En la
obra de Dostoievski Los hermanos
Karamazov, podemos leer la frase “Si Dios no existe, todo
está permitido y
el crimen se convierte en licito”
En la
obra del escritor austriaco de origen húngaro, Ödön von Horváth , Juventud sin Dios, vemos las
consecuencias de esa famosa sentencia.
Horváth,
aunque en ningún momento hace referencia a ello, nos dibuja en su libro a la
juventud nazi. Son jóvenes que se preparan para la guerra, y solo para ello
deben ser preparados.
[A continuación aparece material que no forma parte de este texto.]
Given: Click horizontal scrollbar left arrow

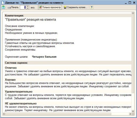Looking at the screenshot, I should point(4,114).
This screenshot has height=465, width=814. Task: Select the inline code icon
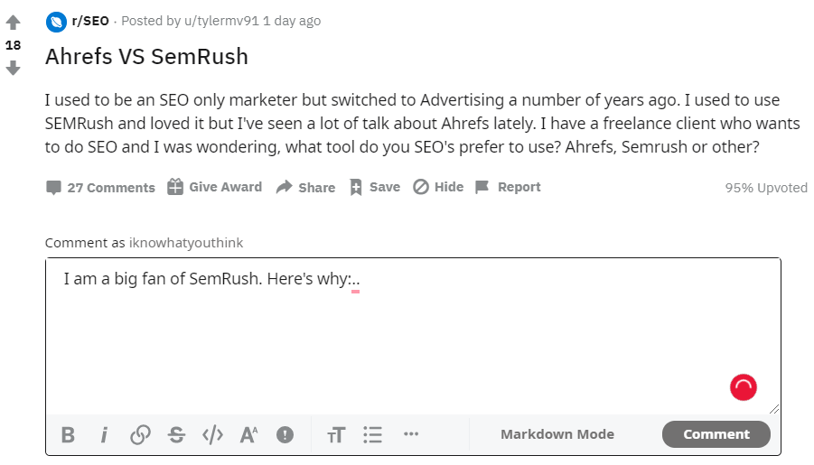212,434

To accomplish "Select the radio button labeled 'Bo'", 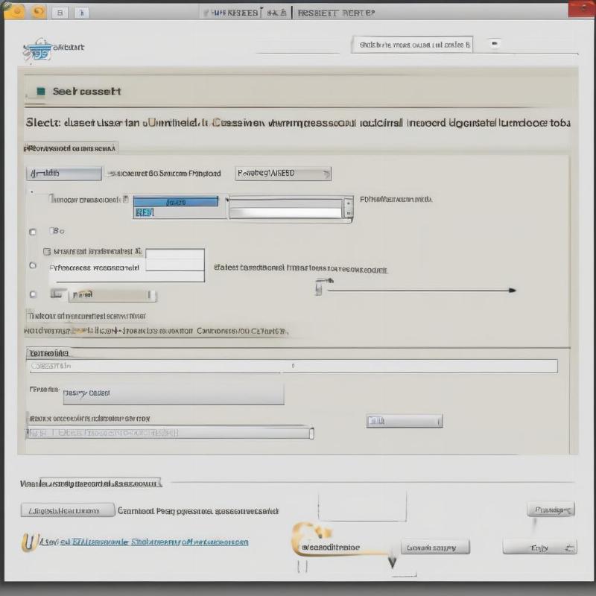I will [32, 232].
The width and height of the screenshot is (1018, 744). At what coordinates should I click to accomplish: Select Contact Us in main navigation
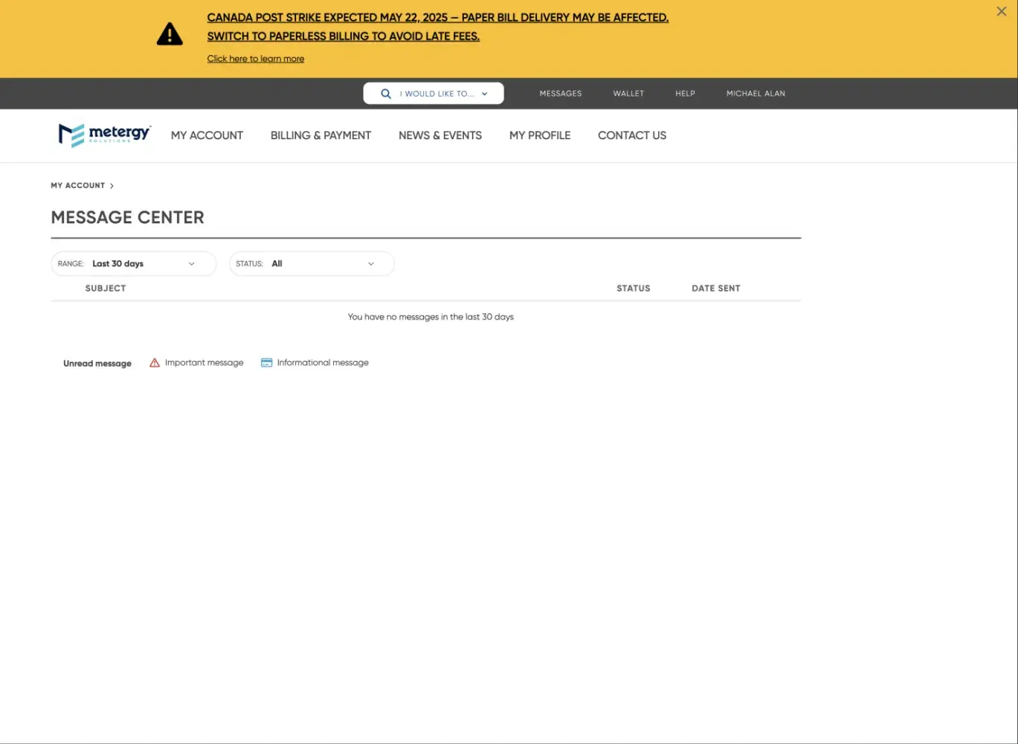632,135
Así se lo indica en la página 51 el director al
maestro “…tenemos que educarles
moralmente para la guerra”
Todo el
libro es una búsqueda por parte de ese maestro de algo que le pueda ayudar a
comprender a sus alumnos. Unos alumnos que no solo muestran gran interés por la
guerra, sino que además se muestran racistas, llegando a odiar a su maestro
porque este escandalosamente afirme
que “también los negros son seres humanos” (pág. 48) Aunque son los padres
quienes fomentan esa actitud de los hijos, como en el caso de N, cuyo padre no
tolera las declaraciones del maestro, pues “aún no debe tener claro lo que
significa una opinión semejante acerca de los negros “(pág. 50) y cuya madre
escribirá a su hijo una carta que es todo un homenaje a la hipocresía.
El maestro
no solo se granjea la enemistad de sus alumnos por sus declaraciones, sino que
su actitud pasiva y, en ocasiones, cobarde, le hará acreedor del desprecio del
lector. Lector que asiste al desarrollo de la trama desde el punto de vista de
este maestro, de quien apenas se conocerán un par de datos; a saber, que es
joven y que viene de un hogar infeliz, aunque de esto último se tarde en dar
cuenta. Solo cuando abandoné su actitud cobarde y se decida a contar la verdad,
encontrará lo que busca. No logrará entender a la juventud de su época, pero sí
se dará cuenta de que no todo está perdido, de que aún quedan jóvenes
dispuestos a rebelarse contra el orden establecido y a luchar por sus ideas.
Horváth
huye del estilo ampuloso a la hora de contar la historia. La brevedad de las
frases es la nota dominante, así como la carencia de datos sobre los
personajes. Los alumnos son designados con la inicial de su apellido, tal vez
para resaltar la perdida de la individualidad.
En
definitiva, nos encontramos ante una obra que mantiene en todo momento el
interés del lector, con un estilo muy cuidado a pesar de la aparente sencillez
de su lenguaje y con un desenlace que no deja indiferente.